こっちも終わったから、ちょうどいいから合流するか。

ちょっと待っててくれ、連絡してみるから」


遼香は端末で連絡をとり始めた。

緑戦は机の上に置いてある無月を見ている。

鞘に収められているのに発光しているように感じる、

不思議な刀である。

スルスルと龗が刀の方へ飛んでいく。

ツンツンと鞘の匂いを嗅ぐようにしている。


「龗も興味あるのか、刀に」


緑箋の言葉に頷くような素振りを見せながら、

徐々に刀の下の方へ進んでいく。

柄のところで止まって、

慎重に鼻を寄せる。

勢い余って鼻が柄に当たってしまうと、

ばちっという音と衝撃波が緑箋と龗を襲う。

龗はびっくりした様子だったが、

そのまま緑箋の方へ飛んできて、結局飽きたのかまた肩で休んだ。

連絡を終えた遼香はびっくりしながらこちらへやってきた。


「今の大きな音はなんだったんだい?」


「龗が刀の柄の部分に当たったんです。

そしたら何やら爆発したかのような感じになったんです」


「よくみると何か青く発光しているような感じに見えるが。

刀身を見てもらってもいいかな?」


「はい、分かりました」


緑箋はすっと刀を鞘から取り出すと、

明らかに青白く発光しているのがわかった。


「これはもしかしたら、水属性になっているのかもしれませんね。

魔法銀は魔力の通りがいいので、

より簡単に武器に属性が纏えるのかもしれません」


普通の刀でも魔法剣というのはできる。

相手の属性に合わせて魔法を纏わせることで、

有利な攻撃ができる。

火属性なら火傷を負わせたり、

氷属性なら傷口から凍らせたり、

そういう使い方はよくあるものである。

しかし今回の無月はそれとはまた感じが違っているように思える。


「水属性なら水っぽいものが刀にまとわりつくのが一般的だが、

今回はそのような感じではないな。

何か通常の魔法剣とはまた違った気がする。

ちょっとその刀のまま、模擬戦をしてもらえるかな」


「わかりました。
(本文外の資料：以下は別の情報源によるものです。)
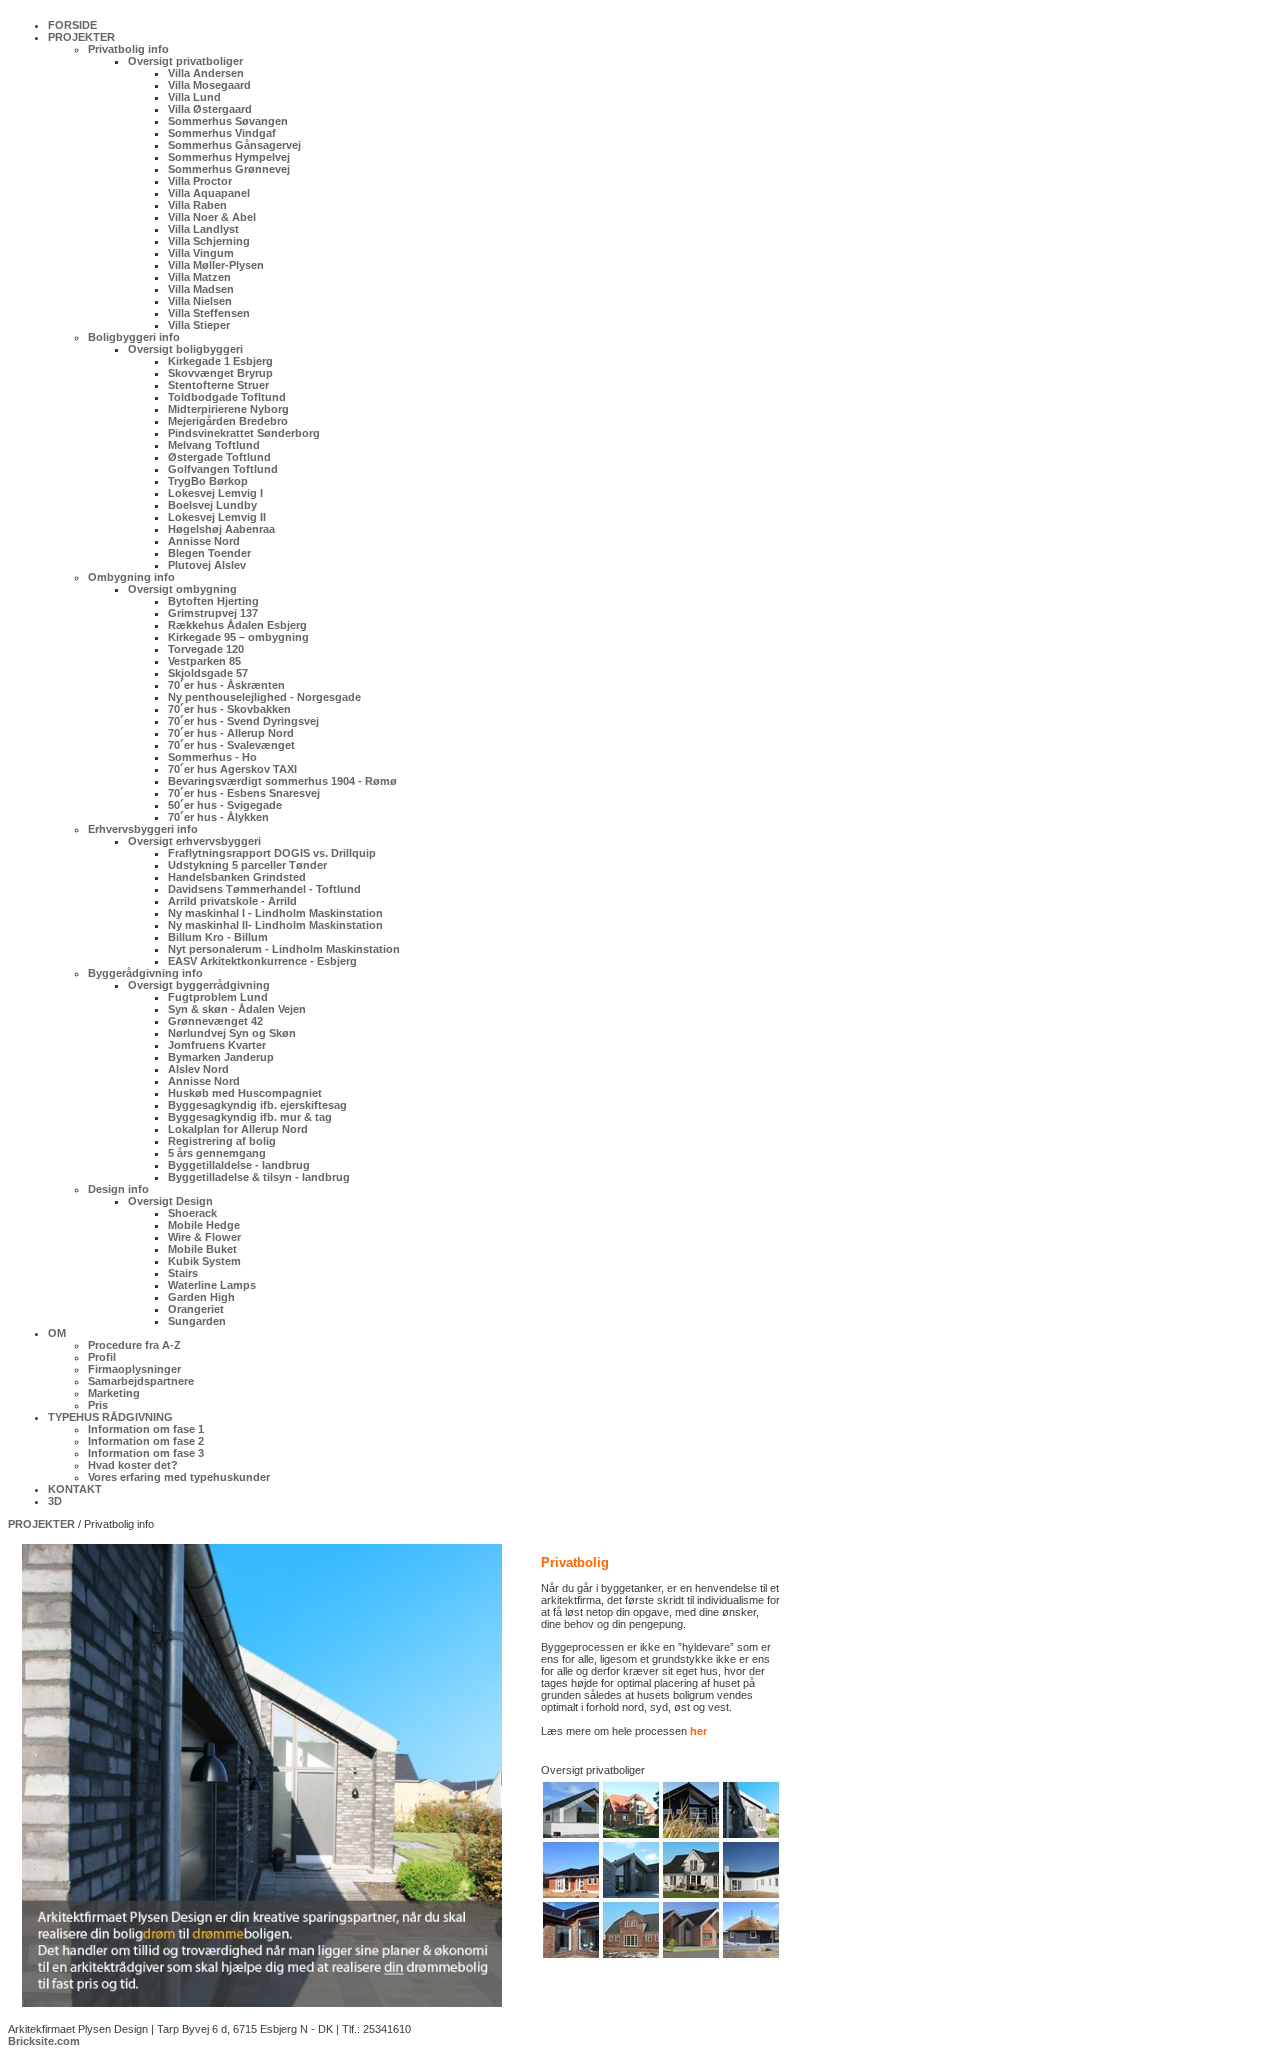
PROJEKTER (41, 1524)
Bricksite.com (44, 2041)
やってみます」


遼香は数体の敵を出現させた。

緑箋はその敵に向かって刀を振るが、

斬撃は水属性の攻撃のようである。

しかしこれは普通の魔法剣でもみられるものである。


緑箋はそのまま敵に近づいて、

直接刀で斬ってみることにした。

敵を袈裟懸けに斜めに斬る。

敵の体が斜めにずれていくとともに、

その傷口がみるみる水に変わっていく。

傷口から広がるように体の半分ほどが水になって消えていった。

その後も同じように敵に攻撃したが、

しばらく敵の傷口が水に変化していくのが見てとれた。


「遼香さんこれは……」


緑箋は唖然としていた。

遼香も腕を組んでその光景を見ながら何か考えているようだった。